> **TASK DETAILS**
Copy out word for word the stretch of data from the line containing "Given: Click the 999,89 GB capacity box" through the line containing "Viewport: 1162px width, 702px". Leave the pictures out of your answer.

>> Start

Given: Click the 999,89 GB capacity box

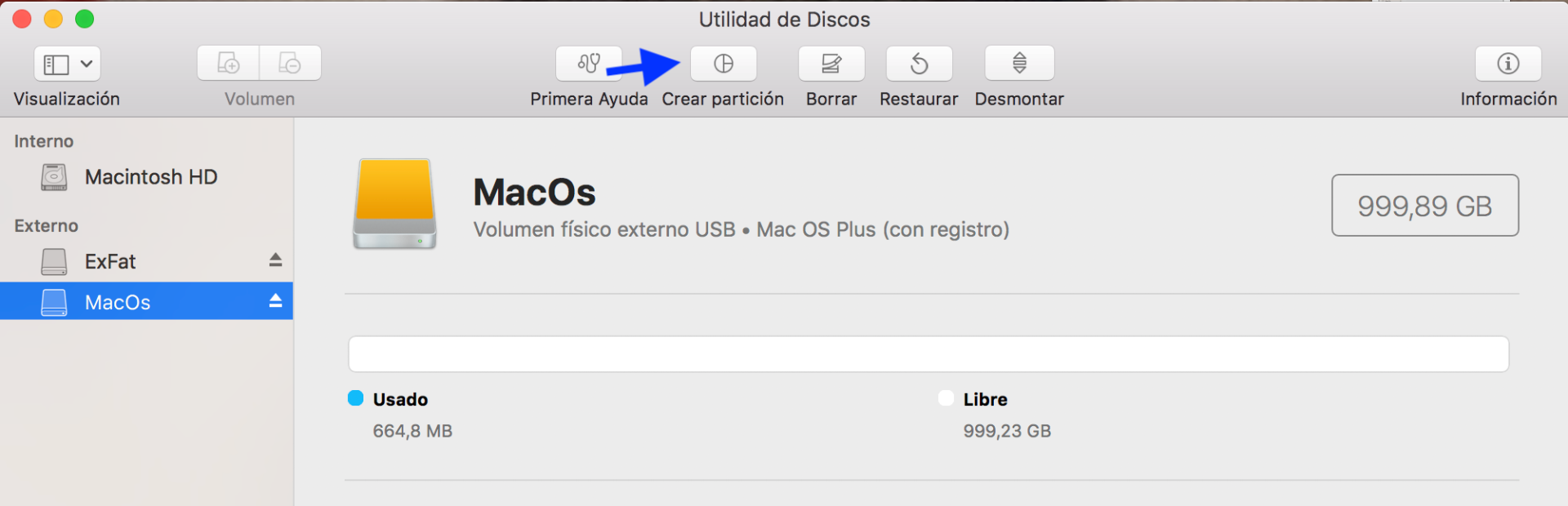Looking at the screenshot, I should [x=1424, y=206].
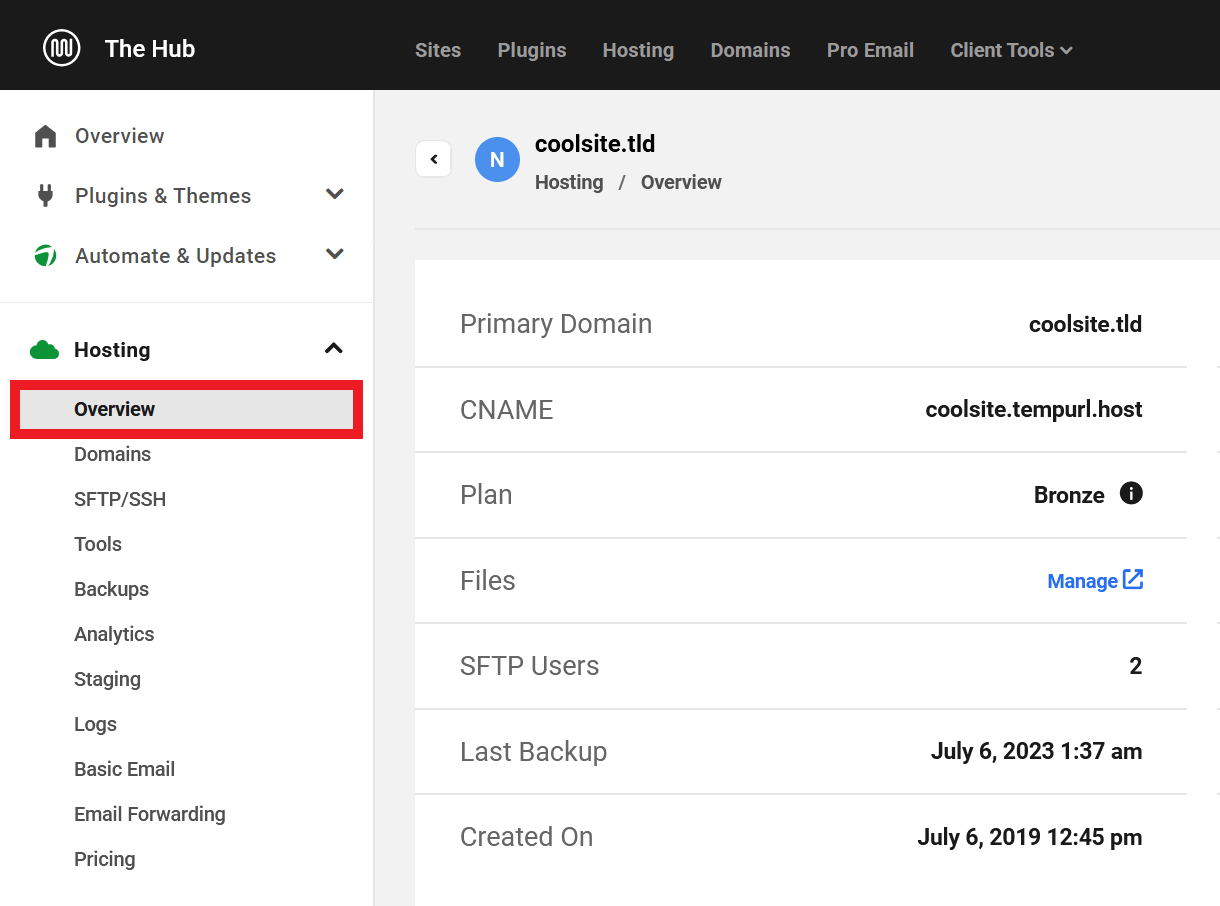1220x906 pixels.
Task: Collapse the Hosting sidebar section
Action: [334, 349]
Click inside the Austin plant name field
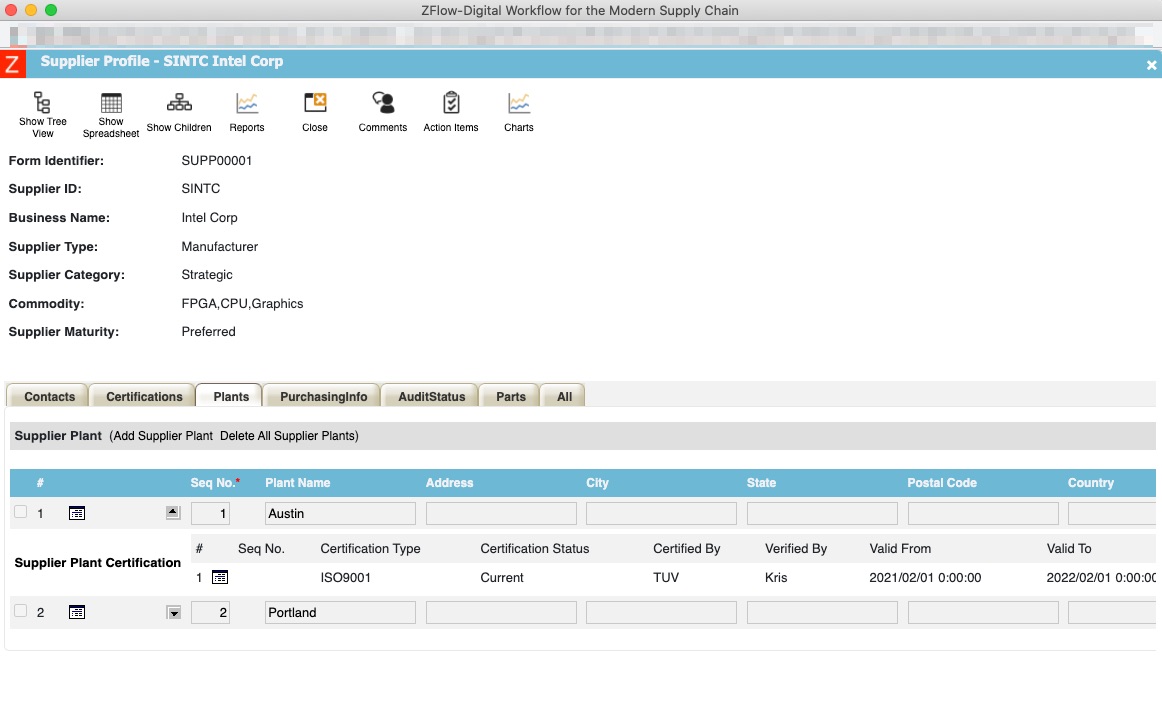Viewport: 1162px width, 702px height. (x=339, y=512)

>> End
>> Start

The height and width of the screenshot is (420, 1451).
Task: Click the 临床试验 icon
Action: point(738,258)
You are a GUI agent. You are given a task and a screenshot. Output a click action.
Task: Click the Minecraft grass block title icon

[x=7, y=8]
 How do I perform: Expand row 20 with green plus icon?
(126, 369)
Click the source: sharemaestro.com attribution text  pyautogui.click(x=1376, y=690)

>> End

> **OUTPUT BELOW**
Given: Click the 999,89 GB capacity box

Looking at the screenshot, I should [x=1424, y=206].
1220x906 pixels.
Task: Collapse the Hosting sidebar section
Action: [334, 349]
Click inside the Austin plant name field
Viewport: 1162px width, 702px height. (x=339, y=512)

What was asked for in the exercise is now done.